By Gary Lee
Seattle CID Public Safety Committee
Co-founder of the Friends of Seattle CID
It’s budget time, and we realize you all are very busy. But we urgently request that you sponsor or initiate an emergency land use moratorium in order to have time to study the zoning in and around the Chinatown-International District (CID) boundaries relating to homeless shelters and associated services.
CID (Chinatown, Japantown, Little Saigon) residents and businesses are newly aware of a proposed expansion of the SODO homeless shelter on 6th Avenue South. It doesn’t make sense because at least 15 homeless shelters, and at least that many service providers, are already within walking distance. Since the siting of the Navigation Center, and the concentration of other shelters around the CID, the quality of life, vitality, and public safety of the neighborhood have deteriorated significantly over the past five years.
Zoning regulations for homeless shelters, for example, do not have any spacing or concentration standards, other than Transitional Encampments (i.e. tiny house villages) which cannot be within one mile of each other.
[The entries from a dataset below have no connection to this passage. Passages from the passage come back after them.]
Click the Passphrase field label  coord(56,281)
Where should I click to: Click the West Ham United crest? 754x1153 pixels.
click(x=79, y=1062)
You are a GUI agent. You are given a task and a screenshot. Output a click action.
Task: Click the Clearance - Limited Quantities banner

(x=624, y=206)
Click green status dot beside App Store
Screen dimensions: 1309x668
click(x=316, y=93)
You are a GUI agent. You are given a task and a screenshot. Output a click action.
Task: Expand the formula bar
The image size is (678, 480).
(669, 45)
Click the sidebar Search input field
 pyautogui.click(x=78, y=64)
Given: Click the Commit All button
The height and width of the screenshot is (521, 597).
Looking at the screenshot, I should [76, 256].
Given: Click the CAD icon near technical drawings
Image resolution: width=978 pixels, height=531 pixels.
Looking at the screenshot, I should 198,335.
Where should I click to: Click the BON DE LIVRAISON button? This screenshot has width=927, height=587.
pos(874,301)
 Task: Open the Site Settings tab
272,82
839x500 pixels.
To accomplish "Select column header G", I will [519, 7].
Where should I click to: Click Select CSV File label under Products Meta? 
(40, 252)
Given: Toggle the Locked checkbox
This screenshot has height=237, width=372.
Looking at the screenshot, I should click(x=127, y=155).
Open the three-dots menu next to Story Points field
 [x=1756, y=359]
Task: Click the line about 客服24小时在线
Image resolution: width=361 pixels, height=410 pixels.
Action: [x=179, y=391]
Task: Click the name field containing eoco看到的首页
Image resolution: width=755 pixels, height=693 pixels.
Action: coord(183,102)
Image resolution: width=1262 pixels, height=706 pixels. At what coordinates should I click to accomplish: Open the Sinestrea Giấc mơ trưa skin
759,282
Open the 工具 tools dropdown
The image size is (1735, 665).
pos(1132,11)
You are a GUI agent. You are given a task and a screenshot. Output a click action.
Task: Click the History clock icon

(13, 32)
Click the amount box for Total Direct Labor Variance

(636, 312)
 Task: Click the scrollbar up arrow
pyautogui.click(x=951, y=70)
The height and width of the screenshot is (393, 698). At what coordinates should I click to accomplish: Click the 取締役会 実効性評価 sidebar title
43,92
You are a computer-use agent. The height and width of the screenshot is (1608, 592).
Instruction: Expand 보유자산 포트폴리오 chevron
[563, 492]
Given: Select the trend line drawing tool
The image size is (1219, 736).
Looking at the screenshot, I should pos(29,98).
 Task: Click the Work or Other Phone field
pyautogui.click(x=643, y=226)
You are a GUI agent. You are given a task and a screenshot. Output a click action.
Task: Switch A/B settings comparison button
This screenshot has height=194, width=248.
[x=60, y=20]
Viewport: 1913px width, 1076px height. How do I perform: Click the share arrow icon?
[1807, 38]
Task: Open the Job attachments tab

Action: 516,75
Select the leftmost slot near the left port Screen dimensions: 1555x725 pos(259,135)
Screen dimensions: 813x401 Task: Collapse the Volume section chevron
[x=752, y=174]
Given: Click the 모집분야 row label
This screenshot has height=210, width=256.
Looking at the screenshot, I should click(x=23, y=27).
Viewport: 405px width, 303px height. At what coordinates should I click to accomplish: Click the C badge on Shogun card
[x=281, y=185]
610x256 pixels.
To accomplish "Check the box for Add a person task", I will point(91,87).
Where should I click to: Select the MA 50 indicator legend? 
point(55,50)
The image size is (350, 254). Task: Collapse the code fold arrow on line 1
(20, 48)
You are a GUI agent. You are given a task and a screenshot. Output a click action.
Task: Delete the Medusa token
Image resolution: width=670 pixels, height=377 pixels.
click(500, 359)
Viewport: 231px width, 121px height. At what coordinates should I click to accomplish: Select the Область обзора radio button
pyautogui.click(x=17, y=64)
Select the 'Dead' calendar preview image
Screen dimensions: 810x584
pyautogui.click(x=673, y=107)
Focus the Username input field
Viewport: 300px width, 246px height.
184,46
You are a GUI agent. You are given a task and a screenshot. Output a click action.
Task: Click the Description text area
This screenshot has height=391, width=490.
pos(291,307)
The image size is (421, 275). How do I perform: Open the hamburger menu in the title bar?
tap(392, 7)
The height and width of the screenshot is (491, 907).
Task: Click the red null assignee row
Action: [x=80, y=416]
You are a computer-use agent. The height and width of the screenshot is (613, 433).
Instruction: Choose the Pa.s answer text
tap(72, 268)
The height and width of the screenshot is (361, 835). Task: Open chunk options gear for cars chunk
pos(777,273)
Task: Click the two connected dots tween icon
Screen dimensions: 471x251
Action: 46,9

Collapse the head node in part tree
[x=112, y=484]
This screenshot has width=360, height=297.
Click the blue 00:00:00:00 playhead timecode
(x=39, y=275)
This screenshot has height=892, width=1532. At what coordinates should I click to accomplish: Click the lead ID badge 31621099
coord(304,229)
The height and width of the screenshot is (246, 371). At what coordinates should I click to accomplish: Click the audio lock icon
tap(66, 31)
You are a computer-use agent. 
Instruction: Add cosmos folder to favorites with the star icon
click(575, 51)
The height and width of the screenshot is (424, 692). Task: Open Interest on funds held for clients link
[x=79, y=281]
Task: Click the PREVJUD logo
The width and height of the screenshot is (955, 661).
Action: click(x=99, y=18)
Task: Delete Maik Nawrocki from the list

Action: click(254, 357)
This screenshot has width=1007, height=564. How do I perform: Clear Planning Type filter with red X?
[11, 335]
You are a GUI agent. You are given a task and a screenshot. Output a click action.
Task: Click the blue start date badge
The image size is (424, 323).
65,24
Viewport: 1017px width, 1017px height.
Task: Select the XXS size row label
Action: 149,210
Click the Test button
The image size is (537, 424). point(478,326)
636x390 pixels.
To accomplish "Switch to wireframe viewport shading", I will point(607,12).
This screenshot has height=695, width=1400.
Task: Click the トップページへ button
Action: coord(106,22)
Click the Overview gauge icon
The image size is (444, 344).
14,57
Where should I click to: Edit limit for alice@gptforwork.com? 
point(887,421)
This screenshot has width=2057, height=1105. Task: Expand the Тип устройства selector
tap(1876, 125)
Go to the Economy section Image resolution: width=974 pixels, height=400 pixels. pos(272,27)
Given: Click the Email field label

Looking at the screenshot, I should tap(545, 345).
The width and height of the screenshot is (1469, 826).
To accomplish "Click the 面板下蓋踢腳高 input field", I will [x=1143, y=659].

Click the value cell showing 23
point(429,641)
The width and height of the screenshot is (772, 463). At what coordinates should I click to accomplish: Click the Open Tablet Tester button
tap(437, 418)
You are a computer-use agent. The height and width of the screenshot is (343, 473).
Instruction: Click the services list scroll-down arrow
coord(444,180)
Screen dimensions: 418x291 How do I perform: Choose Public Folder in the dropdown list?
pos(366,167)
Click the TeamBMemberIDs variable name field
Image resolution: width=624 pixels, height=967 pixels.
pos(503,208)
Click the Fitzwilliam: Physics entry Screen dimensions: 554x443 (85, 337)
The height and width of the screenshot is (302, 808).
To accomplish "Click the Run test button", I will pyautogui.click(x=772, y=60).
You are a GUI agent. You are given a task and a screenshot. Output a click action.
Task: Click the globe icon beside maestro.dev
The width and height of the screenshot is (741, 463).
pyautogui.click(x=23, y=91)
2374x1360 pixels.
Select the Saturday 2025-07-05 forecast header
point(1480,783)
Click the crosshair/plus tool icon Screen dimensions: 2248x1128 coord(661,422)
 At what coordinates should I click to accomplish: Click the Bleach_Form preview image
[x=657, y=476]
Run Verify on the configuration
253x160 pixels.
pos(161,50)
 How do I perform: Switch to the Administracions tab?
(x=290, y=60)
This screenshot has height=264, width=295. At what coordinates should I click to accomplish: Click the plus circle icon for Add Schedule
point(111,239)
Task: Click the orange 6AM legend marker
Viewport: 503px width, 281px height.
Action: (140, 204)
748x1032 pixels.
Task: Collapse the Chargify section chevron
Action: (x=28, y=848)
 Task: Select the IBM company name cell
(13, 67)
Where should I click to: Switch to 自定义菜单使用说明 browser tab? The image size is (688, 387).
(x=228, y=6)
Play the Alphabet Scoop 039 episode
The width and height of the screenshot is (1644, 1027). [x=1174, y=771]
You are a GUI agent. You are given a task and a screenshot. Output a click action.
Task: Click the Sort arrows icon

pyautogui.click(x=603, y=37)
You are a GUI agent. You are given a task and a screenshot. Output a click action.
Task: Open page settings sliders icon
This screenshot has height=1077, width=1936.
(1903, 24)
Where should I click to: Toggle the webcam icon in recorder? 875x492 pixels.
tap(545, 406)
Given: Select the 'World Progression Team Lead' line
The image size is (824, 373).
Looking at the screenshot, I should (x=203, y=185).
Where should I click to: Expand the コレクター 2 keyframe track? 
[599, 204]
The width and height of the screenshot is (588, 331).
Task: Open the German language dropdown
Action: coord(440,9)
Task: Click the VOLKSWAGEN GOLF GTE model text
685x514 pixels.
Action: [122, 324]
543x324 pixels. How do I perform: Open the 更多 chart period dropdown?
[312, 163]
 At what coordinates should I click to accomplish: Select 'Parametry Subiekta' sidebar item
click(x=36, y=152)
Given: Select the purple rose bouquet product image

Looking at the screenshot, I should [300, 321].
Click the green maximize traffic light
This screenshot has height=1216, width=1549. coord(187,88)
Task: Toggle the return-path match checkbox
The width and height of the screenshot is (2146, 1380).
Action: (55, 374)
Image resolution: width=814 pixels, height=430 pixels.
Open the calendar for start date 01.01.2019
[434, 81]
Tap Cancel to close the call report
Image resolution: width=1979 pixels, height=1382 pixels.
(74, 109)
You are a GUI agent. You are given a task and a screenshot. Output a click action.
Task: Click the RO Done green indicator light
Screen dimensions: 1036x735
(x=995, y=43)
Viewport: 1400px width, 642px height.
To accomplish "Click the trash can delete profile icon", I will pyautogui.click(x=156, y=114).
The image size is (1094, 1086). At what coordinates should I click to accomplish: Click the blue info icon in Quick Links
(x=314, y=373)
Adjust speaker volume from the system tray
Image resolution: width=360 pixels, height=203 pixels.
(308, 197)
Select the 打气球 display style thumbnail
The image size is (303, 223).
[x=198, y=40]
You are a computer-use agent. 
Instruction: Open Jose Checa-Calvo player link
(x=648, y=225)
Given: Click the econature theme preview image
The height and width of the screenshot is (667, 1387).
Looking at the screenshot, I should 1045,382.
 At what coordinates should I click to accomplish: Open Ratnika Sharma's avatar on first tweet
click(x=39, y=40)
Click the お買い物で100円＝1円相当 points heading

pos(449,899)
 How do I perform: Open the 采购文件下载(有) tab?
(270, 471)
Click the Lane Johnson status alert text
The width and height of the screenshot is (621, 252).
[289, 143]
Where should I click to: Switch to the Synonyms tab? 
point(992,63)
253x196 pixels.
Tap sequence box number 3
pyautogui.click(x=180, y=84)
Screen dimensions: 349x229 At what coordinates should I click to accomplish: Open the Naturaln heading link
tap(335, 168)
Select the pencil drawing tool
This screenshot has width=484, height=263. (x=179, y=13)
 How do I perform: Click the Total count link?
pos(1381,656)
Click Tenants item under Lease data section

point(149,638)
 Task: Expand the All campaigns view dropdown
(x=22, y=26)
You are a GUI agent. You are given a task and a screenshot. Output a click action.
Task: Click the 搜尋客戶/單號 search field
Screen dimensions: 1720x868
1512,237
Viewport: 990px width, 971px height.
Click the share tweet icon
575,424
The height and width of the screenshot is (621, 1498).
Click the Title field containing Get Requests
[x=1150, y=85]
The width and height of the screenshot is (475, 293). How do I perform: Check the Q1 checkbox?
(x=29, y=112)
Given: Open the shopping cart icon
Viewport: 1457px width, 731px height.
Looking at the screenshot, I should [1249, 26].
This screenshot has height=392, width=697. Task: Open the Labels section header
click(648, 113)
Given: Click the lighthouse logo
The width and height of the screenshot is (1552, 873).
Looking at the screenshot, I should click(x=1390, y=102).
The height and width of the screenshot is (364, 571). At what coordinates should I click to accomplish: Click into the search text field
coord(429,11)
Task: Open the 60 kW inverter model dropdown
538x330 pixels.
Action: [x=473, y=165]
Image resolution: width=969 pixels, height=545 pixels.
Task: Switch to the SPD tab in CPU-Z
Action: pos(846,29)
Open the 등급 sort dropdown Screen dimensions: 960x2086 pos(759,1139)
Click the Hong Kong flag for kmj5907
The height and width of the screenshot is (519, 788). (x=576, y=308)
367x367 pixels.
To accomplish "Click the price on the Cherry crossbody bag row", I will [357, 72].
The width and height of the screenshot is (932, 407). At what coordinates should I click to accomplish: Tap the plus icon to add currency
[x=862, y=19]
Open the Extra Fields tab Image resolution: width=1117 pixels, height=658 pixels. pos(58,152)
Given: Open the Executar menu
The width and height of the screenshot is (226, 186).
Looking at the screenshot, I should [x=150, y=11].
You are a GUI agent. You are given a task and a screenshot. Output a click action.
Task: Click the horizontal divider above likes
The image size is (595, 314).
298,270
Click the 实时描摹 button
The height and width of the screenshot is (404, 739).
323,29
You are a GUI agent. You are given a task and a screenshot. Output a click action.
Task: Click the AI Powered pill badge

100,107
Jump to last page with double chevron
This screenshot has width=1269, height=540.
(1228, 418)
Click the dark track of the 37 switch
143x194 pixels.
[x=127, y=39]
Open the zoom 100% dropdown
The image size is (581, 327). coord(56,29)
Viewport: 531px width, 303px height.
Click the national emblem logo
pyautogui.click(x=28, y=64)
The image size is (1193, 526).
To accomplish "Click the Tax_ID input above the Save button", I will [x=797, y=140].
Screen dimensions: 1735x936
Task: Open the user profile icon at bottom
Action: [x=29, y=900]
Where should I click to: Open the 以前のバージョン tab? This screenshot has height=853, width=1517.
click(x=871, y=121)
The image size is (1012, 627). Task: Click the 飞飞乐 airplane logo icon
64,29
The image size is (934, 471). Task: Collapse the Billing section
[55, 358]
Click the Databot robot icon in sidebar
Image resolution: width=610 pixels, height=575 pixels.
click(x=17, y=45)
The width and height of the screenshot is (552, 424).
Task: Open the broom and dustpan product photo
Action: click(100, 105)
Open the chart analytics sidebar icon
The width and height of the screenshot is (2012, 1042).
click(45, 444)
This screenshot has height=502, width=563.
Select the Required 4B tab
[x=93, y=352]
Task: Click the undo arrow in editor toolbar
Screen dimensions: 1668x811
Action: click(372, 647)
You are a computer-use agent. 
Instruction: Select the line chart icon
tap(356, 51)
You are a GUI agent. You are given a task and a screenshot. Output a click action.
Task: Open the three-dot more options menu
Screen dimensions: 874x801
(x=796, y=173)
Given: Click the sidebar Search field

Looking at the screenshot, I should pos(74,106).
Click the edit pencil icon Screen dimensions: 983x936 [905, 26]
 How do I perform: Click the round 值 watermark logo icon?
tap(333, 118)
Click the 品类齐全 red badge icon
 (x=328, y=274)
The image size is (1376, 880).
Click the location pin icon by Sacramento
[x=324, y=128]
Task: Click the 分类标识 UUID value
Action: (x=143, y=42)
The lack of regulatory standards has resulted in the unintentional (or intentional) consequence of over concentration of these uses in, and around the CID, such that it has become a severe public safety issue, as expressed by Police Chief Diaz, in his Sept. 21 interview on KING 5. He said, “Maybe we should take a step back, and really evaluate how much level of service is in this area, because another one (shelter) could really create an impact, just by permanently damaging that neighborhood.”
With Chief Diaz’s statement on the over concentration of homeless shelter/services in and around the CID, and the fact that there are no density or spacing controls of these uses, the CID residents and businesses respectfully request that you adopt an emergency land use moratorium on all new land use applications for homeless shelters/services within a half mile of the CID boundary in order to study the unintended consequences of not having spacing or concentration standards for these types of uses, and to provide some amendments regarding these uses so this does not happen here, or to any other neighborhood in the future.
We urgently need your help in this matter, as you have helped others regarding a mobile home park, as expressed in the linked articles below. If you truly care about the CID community, you will urgently take the necessary steps to enact an emergency moratorium to study this problem and provide an equitable solution for the CID historic neighborhood. This neighborhood is at a breaking point and will surely die if more shelters are added and expanded. Just consider the crime statistics, the highest of Seattle’s neighborhoods, with the eighth homicide occurring just last week.
A temporary surge in police activity in the CID will not solve the problem. The problem is the zoning code. Your committee can stop the unintended consequences of poor Land Use planning that has been slowly killing the CID.
Please let me know if I am missing any procedural steps or requirements to have the Land Use Committee publicly consider this request at one of your Committee meetings for consideration and vote by the full City Council.